At Portland’s Bureau of Development Services (BDS) union-represented workers review plans, issue building permits and inspect buildings to make sure electrical, mechanical, plumbing and other work is done safely and to code. But 98% of their agency’s budget comes from fees, and with an anticipated downturn in office and hotel construction, layoffs could be coming.
BDS employs about 400 in all, including about 300 who are represented by Protec17 and the unions of the District Council of Trade Unions (DCTU).
Due to COVID-19 and reduced commercial development activity, BDS anticipates reduced revenue over the next two to three years, says bureau spokesperson Ken Ray. The bureau has substantial reserve funds, but is looking at cutting costs, including personnel costs, to make those reserves last.
BDS expects to cut 12 to 15 nonunion positions in January.

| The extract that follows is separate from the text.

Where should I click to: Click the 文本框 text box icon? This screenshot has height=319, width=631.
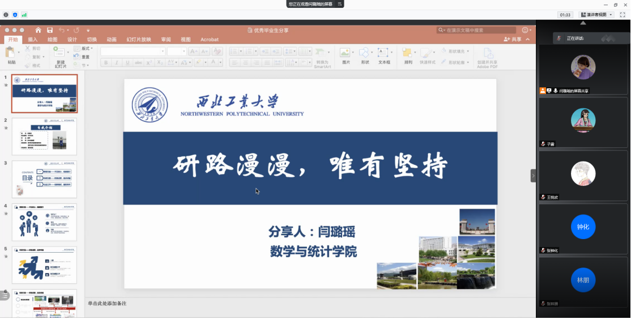[384, 53]
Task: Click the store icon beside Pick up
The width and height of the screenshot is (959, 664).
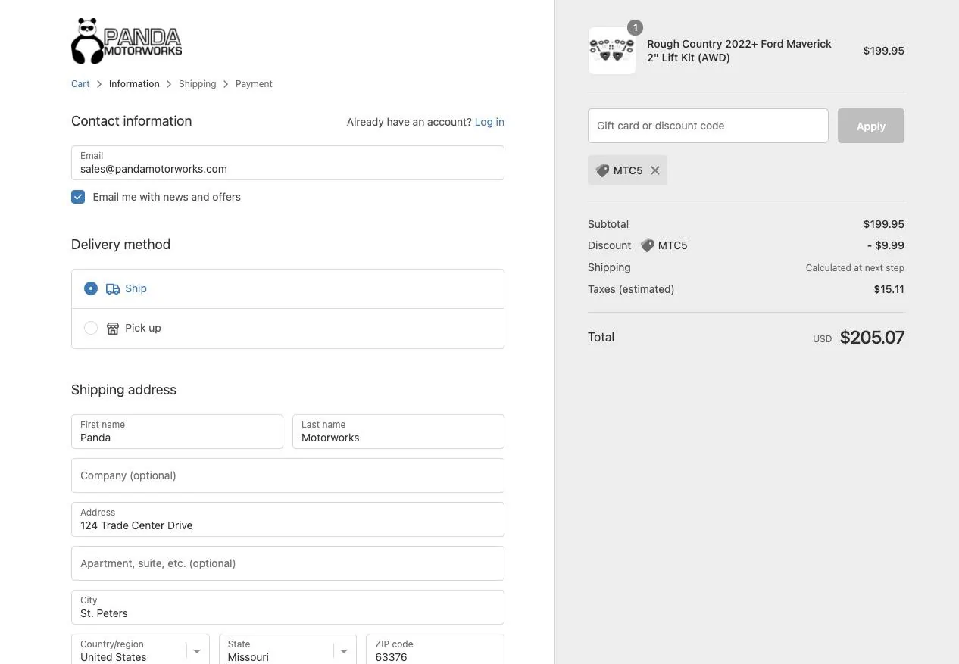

But Ray said BDS is holding off any decisions about layoffs for represented employees until March or April, waiting to see what happens with the vaccine, and whether construction might come back.
Union leaders in the building trades and in city unions are cautioning BDS against layoffs, because that could slow permitting when construction demand returns—and thereby delay the recovery.
“If we’re serious about economic recovery after COVID, construction has to be a big piece of it,” Columbia Pacific Building Trades Council Executive Secretary-treasurer Willy Myers told the Labor Press. “That money circulates within the community.”
Ray said BDS and staff at the office of its new commissioner, Dan Ryan, are trying to think creatively about how to deal with the budget shortfall.
“We’ve learned from the last recession that we need to have staffing to be well positioned to support the construction industry when it picks back up.”